There are now more than 10 million cancer survivors in the United States. With these numbers, chronic sequelae that result from
cancer therapy have become a major health care problem. Although
radiation therapy of the brain has improved
cancer cure rates,
learning disorders and
memory deficits are a common consequence of this
therapy. Here we show that
glycogen synthase kinase 3beta (GSK-3beta) is required for radiation-induced hippocampal neuronal apoptosis and subsequent neurocognitive decline. Inhibition of
GSK-3beta either by small molecules (
SB216763 or
SB415286) or by ectopic expression of
kinase-inactive
GSK-3beta before irradiation significantly attenuated radiation-induced apoptosis in hippocampal neurons.
GSK-3beta inhibition with
SB216763 or
SB415286 also decreased apoptosis in the subgranular zone of the hippocampus in irradiated mice, leading to improved cognitive function in irradiated animals. Studies of the molecular mechanisms of the cytoprotective effect showed that
GSK-3beta activity in hippocampal neurons was not significantly altered by radiation, pointing to the indirect involvement of this
enzyme in radiation-induced apoptosis.

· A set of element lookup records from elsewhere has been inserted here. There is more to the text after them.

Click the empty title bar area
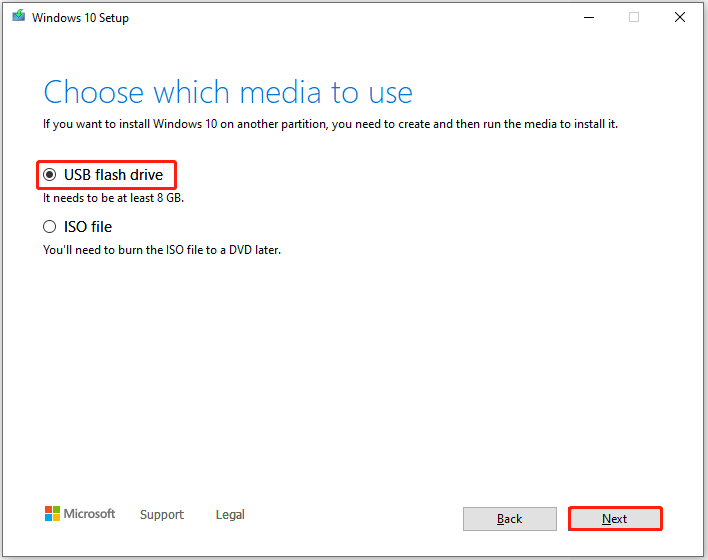708x560 pixels. (350, 17)
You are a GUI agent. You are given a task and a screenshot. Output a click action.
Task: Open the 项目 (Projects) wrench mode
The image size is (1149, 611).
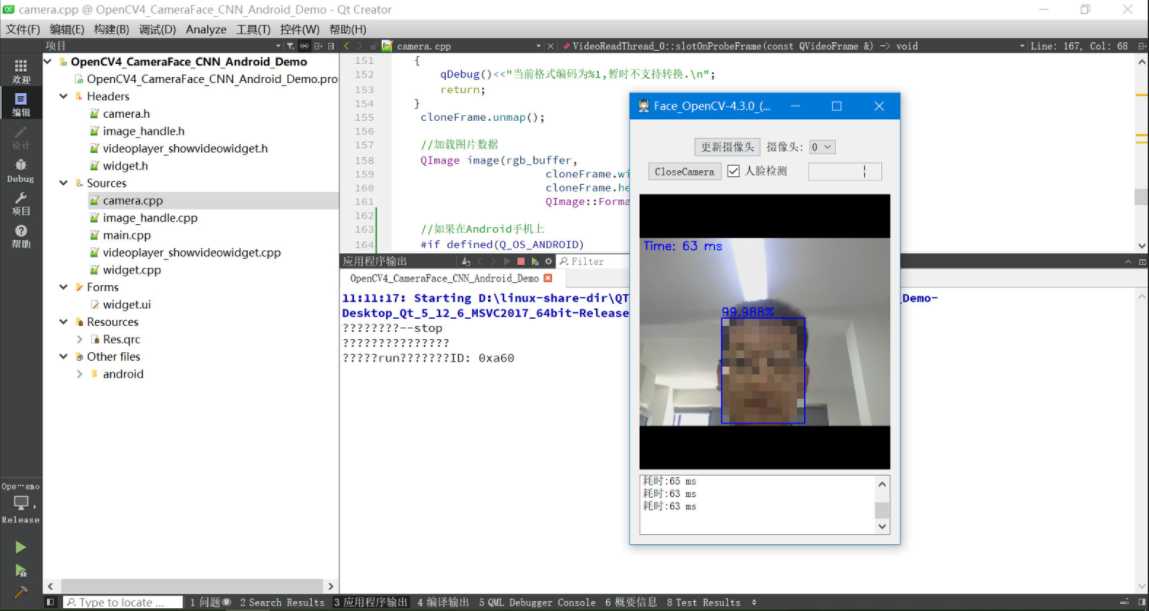click(20, 202)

At the same time, radiation led to increased accumulation of p53, whereas inhibition of the basal level of
GSK-3beta activity before radiation prevented p53 accumulation, suggesting a possible mechanism of cytoprotection by
GSK-3beta inhibitors. These findings identify
GSK-3beta signaling as a key regulator of radiation-induced damage in hippocampal neurons and suggest that
GSK-3beta inhibitors may have a therapeutic role in protecting both pediatric and adult
cancer patients and may help to improve quality of life in cancer survivors.